ACTIVITY
Copy every line from the records below that carries the word "computer".

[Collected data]

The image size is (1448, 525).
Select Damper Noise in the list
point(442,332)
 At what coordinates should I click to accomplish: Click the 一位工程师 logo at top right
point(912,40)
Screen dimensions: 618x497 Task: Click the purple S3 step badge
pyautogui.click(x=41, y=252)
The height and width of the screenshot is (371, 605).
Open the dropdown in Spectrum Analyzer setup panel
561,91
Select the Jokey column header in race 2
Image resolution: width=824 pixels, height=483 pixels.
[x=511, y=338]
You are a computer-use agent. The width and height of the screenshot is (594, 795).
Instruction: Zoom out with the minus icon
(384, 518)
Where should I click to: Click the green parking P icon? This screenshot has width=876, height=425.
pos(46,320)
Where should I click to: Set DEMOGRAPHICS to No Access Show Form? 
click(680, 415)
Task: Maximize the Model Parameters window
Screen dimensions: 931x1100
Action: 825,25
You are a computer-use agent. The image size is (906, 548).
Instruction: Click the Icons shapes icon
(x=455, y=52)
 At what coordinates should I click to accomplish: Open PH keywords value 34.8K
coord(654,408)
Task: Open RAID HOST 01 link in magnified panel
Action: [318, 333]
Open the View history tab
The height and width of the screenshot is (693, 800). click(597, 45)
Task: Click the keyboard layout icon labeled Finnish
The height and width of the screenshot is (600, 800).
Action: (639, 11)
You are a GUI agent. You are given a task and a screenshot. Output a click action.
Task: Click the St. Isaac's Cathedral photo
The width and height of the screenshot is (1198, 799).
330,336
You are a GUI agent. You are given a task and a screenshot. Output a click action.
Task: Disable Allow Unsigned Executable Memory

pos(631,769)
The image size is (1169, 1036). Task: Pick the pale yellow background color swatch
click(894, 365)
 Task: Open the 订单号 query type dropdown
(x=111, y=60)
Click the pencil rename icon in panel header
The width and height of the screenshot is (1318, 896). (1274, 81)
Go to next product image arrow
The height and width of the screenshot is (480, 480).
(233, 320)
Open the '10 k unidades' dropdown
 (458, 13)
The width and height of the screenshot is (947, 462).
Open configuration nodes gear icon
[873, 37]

THE COMPLETED TASK
You are a computer-use agent. The width and height of the screenshot is (594, 795).
You are a computer-use agent. The image size is (906, 548).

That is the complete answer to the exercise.